Yogananda suggests that Jesus and other prophets such as Elijah, Kabir, and Muhammed were all masters of Kriya. He suggests “the advanced yogi transmutes his cells into pure energy […] by which they cause their bodies to materialize and dematerialize at will.
Certain theologians find this a pretty exciting theory as many of the prophets mentioned had occurrences of dematerialization. Kriya Yoga can, theoretically, explain some of Jesus’ miracles in Christianity.
Yogananda suggests that a lesser yogi could still be able to lessen and even prevent the decay of tissues. While not mentioned directly, we assume he means the yogi’s tissue rather than healing.

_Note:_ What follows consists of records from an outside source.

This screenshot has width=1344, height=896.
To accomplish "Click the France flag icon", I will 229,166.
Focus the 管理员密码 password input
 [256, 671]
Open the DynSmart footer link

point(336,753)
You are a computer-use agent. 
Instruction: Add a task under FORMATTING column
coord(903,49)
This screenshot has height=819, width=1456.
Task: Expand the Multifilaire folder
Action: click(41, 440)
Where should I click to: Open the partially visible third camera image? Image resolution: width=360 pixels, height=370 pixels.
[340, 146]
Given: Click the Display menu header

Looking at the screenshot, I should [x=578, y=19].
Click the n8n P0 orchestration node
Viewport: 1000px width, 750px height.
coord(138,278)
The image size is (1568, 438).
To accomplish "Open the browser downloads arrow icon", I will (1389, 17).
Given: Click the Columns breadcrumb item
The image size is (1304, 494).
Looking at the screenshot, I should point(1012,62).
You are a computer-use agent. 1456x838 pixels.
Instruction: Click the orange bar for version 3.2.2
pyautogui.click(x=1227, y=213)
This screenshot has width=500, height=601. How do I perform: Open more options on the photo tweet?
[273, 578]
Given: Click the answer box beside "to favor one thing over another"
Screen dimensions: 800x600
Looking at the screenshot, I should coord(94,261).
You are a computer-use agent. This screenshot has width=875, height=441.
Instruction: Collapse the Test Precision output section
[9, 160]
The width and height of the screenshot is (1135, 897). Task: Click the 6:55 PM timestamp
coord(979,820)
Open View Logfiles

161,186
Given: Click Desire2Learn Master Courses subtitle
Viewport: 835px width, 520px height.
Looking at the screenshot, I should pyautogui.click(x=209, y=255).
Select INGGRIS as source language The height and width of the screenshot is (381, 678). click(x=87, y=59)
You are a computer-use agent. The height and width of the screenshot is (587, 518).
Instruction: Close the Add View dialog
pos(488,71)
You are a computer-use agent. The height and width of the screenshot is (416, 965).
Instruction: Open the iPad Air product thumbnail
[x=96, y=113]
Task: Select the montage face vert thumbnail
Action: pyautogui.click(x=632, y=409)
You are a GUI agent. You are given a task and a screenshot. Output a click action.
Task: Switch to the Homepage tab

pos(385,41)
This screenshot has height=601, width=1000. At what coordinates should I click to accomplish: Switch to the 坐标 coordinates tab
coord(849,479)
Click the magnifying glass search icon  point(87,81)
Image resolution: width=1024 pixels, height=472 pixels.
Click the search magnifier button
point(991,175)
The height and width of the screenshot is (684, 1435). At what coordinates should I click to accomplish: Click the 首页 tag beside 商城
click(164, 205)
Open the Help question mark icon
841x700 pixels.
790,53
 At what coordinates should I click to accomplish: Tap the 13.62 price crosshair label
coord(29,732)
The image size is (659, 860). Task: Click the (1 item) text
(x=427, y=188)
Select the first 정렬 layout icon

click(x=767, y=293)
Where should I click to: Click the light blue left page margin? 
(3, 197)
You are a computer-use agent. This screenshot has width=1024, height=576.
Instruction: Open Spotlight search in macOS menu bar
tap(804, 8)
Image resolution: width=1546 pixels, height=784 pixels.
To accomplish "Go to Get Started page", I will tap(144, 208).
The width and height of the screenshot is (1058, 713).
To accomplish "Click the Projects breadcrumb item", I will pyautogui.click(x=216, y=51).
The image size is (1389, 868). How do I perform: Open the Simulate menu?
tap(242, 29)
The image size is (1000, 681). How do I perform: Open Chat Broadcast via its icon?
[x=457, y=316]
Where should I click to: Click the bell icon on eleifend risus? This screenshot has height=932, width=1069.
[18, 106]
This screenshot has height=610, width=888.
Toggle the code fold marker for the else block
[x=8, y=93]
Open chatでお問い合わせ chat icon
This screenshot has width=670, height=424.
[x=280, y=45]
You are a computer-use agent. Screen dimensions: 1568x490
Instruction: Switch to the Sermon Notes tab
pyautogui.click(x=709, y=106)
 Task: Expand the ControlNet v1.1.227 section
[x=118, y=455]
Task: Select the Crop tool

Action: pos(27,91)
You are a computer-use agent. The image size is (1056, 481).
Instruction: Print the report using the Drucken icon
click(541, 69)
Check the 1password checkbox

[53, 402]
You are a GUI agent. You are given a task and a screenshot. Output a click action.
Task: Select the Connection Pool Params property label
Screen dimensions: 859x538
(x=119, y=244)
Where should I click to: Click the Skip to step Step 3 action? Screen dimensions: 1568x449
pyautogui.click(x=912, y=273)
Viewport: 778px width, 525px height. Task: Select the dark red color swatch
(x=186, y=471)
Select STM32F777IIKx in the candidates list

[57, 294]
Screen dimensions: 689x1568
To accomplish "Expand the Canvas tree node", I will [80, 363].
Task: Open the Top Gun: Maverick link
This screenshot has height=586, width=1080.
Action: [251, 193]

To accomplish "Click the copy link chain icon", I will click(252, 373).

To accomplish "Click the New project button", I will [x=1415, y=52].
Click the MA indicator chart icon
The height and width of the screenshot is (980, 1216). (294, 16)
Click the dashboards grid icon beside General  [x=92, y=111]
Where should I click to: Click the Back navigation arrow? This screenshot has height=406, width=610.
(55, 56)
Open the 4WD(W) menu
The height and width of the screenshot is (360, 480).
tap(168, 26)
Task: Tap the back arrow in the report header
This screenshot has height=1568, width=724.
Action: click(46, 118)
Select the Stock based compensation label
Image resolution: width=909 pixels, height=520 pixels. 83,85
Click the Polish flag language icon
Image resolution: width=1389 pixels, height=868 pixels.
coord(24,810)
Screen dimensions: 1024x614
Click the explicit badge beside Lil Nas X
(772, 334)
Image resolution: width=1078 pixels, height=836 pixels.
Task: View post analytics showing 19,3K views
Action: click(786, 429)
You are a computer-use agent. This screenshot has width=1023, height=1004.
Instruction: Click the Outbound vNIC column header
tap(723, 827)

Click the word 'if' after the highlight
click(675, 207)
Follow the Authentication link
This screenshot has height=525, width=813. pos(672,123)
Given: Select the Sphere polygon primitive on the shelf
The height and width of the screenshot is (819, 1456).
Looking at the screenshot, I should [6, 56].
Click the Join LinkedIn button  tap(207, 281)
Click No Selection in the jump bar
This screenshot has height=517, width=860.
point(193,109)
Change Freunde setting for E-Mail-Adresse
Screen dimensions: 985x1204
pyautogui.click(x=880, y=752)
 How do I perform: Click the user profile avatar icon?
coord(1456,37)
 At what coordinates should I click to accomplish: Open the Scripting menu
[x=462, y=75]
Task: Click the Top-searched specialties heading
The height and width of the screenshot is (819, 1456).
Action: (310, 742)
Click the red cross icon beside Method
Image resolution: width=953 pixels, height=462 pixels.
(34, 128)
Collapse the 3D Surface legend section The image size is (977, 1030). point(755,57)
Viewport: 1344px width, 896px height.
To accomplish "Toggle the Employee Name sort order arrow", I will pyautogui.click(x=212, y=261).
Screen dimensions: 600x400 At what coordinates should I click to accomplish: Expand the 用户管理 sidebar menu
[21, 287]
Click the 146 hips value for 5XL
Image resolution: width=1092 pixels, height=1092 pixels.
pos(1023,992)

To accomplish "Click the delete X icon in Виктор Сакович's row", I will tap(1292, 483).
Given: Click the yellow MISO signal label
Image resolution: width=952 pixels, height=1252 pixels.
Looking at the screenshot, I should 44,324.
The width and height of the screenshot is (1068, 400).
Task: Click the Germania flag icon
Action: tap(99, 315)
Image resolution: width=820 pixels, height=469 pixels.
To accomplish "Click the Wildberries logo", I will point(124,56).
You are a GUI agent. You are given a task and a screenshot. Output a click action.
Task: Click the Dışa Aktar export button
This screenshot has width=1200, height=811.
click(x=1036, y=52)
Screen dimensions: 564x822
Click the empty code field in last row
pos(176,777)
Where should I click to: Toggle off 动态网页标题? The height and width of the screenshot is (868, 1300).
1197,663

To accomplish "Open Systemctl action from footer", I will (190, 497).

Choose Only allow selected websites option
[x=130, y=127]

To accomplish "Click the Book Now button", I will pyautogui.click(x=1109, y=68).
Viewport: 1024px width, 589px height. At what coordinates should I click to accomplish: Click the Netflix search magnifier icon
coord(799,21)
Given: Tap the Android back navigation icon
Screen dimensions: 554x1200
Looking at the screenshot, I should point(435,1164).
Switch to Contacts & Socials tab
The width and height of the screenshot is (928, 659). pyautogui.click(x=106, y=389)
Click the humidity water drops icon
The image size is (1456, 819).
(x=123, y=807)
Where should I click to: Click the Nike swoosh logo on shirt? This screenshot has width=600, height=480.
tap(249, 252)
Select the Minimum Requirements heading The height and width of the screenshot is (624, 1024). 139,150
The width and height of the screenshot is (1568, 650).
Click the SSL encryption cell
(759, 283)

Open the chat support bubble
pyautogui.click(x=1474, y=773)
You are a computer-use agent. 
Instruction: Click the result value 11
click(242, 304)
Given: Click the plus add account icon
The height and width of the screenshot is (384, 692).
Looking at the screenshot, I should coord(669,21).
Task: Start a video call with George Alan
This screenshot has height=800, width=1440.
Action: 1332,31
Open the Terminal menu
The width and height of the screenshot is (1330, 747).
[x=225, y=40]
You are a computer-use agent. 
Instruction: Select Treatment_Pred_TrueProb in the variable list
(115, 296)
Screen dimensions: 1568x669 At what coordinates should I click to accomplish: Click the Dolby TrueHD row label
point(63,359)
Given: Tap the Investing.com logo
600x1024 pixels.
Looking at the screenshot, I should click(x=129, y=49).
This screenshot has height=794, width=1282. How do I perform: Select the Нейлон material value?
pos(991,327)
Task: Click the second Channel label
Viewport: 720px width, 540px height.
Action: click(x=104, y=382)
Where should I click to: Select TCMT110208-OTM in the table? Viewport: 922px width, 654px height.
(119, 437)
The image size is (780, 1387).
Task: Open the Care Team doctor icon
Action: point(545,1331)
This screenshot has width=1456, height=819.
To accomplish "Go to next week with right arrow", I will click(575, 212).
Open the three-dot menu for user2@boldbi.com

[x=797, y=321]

Yogananda wrote many books in addition to Autobiography of a Yogi, which discusses Kriya at great length, one of those was God Talks With Arjuna: The Bhagavad Gita.
In this book, he describes how he believes that Kriya was given to ‘Manu,’ whom certain Eastern religions believe was the first man who passed it down through time.
It is suggested widely that Kriya yoga was trendy in ancient India but eventually fell into secrecy. Due to this vital relationship with a Guru and disciple and the secret ceremony required, Yogananda describes how it was lost to “priestly secrecy and man’s indifference.”
While the Bhagavad Gita, the main text in Buddhism, directly mentions Kriya by name, this is perhaps to do with translation as Kriya means action. In contrast, Yoga means ‘to join,’ so ‘Kriya yoga’ can be considered more of a descriptive western label, which is a bit like describing ‘chai tea’ as ‘chai’ means ‘tea’ in Hindi.
Regardless, this is important because Yogananda suggests Kriya is described in parts of the Bhagavad Gita, which is essential as he suggests they are described by Krishna himself, the supreme God of Hinduism.
The Yoga Sutras of Patanjali also mentions kriya or action, which defines three ‘types’ of kriya or action.
Kriya Yoga (the yoga of action) is tapas (asceticism), svadhyaya (recitation), and pranidhana (devotion) to Ishvara (generally describing the umbrella of Gods, including the supreme God.
So, you may not have readily heard of Kriya Yoga. It is not the most accessible yoga to Westerners because of its esoteric intentions and basis in Eastern religion and texts. However, other forms of yoga, in general, will likely draw from certain parts of Kriya yoga.
Kriya Yoga is that the original practices are swaddled in secrecy. The practice should be passed down through the sacred relationship between Guru and his disciple.
As Yogananda points out, this is why the practice was generally lost to history. The more modern realizations try to bring it to a broader audience and make it more accessible. Still, a few actual Kriya Yoga classes focus on their original practice.
It’s an interesting one, apparently passed down from God to man, allowing even Jesus to use it and allowing him powers of materialization: riveting stuff.